Some people might say, “Well, so-and-so doesn’t deserve my respect.” That will not hold water before our holy, just, and righteous Heavenly Father. Why not? Because the first and second greatest commandments are exactly that—commands. This means that as believers and followers of Jesus Christ, these commands are obligatory, not optional. The love and respect we are commanded to express toward others has nothing to do with whether they deserve it or not based on their choices and actions. Nobody in the whole wide world deserves respect because we are all low-down, bottom of the barrel, wretched sinners (cf. Rom 3:10, 23). So, this is not about whether a person deserves respect based on one’s barometer for such a thing.

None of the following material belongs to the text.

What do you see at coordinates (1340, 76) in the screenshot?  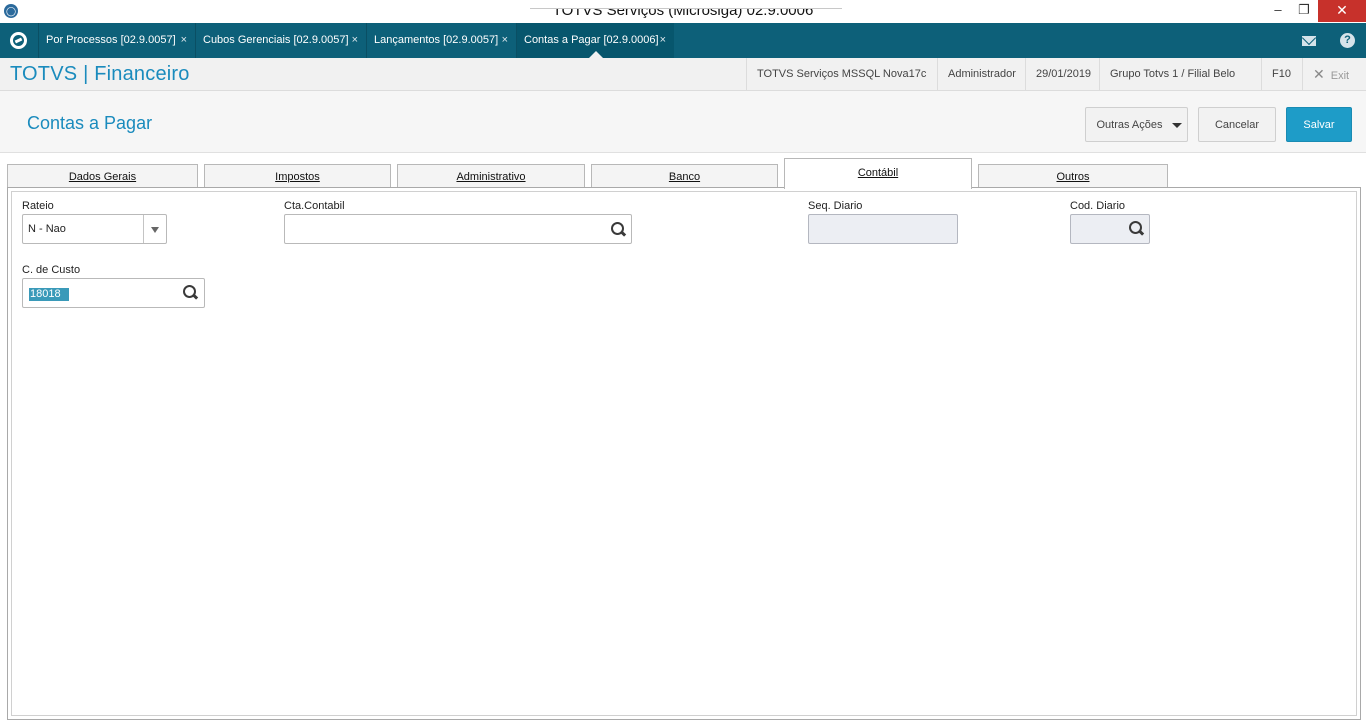 I see `exit-label: Exit` at bounding box center [1340, 76].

People, who are image bearers of God, deserve respect and honor because God has commanded us to give it to them.
So...what does the love and respect (or lack thereof) that you have shown in the past or show to other people in the present really say about what you believe about God? Do your words and actions honor Him and point others to His Son, the only Way to the Father (cf. John 14:6)? What about our actions as a community? Perhaps, and unfortunately, we are finding ourselves more and more like Linus in that we “love” mankind, but we just can’t stand people. These are serious questions for the serious time in which we live—a time in which people say and do “what is right in their own eyes,” especially behind the curtain of social media.
May we turn our faces back to the Lord, repent of our lack of love for each other, get right with one another, and walk forward together as followers of Jesus—not being merely hearers of the Word, but doers also.